## [Problem to work on]
Once the line with "WordPress.tv (774, 2431)" is found in the data, output it and each following line exactly, up to and including the line with "News (1312, 2386)", and nothing before or after.

## [Source material]
- - -

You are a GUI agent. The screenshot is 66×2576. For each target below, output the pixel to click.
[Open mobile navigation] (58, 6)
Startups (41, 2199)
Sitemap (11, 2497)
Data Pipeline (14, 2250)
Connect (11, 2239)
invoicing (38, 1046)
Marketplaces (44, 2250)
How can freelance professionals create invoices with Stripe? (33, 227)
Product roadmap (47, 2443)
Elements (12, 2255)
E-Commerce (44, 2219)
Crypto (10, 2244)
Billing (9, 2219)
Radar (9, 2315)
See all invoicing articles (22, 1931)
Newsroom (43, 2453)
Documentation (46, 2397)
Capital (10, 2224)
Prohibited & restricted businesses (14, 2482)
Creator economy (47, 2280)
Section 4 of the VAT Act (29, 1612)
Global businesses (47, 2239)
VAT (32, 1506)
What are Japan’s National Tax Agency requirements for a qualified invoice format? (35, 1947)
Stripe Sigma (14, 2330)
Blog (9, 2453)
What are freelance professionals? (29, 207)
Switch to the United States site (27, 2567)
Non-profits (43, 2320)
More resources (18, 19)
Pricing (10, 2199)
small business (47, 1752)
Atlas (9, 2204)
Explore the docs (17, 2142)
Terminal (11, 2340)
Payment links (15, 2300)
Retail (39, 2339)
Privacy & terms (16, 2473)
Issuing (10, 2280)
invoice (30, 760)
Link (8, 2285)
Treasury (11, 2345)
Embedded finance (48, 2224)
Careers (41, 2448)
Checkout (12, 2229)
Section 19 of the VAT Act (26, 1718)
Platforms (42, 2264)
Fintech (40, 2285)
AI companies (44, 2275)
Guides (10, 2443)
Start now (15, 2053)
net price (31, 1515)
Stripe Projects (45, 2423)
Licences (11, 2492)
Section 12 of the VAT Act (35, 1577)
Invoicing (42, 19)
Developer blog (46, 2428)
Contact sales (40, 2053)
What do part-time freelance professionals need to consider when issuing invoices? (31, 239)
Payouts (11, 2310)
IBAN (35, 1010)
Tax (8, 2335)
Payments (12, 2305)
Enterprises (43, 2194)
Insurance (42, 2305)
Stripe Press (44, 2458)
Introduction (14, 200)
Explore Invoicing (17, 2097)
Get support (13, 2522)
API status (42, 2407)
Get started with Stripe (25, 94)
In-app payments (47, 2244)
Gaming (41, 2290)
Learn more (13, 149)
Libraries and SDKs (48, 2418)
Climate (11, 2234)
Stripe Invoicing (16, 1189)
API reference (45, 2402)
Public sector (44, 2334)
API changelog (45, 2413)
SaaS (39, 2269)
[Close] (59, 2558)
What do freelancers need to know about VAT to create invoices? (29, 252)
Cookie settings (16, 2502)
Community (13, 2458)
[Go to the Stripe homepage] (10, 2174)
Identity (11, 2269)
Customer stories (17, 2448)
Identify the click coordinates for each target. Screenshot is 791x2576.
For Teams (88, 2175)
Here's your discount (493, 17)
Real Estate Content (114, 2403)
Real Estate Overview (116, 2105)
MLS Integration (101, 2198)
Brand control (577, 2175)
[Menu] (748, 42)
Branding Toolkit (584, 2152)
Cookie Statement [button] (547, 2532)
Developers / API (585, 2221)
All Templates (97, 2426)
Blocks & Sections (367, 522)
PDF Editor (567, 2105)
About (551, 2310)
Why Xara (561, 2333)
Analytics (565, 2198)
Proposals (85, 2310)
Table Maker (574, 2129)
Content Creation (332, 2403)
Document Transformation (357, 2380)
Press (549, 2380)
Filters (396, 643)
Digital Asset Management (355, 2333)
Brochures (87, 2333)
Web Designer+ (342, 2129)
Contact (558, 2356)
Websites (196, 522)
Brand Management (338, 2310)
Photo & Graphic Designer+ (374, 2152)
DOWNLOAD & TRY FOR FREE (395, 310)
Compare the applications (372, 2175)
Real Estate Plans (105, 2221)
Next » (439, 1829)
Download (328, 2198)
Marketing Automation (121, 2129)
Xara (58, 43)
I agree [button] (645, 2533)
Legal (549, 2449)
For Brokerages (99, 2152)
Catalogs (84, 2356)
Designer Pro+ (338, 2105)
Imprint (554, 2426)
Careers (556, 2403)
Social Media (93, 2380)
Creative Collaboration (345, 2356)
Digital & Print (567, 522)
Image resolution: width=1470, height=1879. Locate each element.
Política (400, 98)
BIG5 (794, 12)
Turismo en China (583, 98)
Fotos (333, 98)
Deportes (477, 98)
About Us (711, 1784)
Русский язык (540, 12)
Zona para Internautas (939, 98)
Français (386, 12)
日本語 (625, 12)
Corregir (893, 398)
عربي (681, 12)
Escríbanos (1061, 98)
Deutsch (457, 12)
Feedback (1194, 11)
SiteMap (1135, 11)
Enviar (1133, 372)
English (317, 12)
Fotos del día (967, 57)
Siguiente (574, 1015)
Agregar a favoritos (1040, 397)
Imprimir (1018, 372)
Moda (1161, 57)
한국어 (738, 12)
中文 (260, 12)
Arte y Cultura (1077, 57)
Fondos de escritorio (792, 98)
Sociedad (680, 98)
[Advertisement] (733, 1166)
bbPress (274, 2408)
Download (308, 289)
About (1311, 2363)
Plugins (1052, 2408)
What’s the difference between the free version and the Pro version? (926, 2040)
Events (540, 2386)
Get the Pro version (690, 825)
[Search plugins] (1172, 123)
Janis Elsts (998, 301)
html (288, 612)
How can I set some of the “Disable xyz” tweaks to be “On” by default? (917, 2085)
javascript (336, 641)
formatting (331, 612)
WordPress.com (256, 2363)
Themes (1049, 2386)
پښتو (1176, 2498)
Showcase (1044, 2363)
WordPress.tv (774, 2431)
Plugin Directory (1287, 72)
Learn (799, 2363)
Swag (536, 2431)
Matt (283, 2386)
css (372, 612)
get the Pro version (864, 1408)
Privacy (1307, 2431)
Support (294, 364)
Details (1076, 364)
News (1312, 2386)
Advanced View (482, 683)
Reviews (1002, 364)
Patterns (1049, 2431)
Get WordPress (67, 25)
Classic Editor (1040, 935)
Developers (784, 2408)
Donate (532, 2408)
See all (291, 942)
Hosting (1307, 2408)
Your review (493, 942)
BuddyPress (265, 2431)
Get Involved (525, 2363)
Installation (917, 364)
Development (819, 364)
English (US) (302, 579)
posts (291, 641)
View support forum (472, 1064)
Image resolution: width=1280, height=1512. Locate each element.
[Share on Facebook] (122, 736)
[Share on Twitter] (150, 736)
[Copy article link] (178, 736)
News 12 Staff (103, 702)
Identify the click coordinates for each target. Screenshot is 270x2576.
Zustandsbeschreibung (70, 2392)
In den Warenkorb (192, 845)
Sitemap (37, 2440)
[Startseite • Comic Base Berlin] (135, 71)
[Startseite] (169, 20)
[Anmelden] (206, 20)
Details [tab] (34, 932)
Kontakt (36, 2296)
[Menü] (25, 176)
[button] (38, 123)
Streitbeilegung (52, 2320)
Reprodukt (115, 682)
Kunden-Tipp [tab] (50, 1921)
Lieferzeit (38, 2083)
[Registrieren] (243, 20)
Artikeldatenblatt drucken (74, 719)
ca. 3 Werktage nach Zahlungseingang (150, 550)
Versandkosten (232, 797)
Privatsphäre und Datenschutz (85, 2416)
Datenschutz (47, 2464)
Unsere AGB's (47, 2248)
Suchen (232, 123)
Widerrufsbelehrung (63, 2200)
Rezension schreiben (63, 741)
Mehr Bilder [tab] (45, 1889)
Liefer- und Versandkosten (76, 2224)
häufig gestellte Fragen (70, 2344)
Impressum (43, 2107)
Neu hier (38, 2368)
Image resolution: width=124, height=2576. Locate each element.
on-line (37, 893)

- - -

## [Solution to this problem]
WordPress.tv (774, 2431)
Plugin Directory (1287, 72)
Learn (799, 2363)
Swag (536, 2431)
Matt (283, 2386)
css (372, 612)
get the Pro version (864, 1408)
Privacy (1307, 2431)
Support (294, 364)
Details (1076, 364)
News (1312, 2386)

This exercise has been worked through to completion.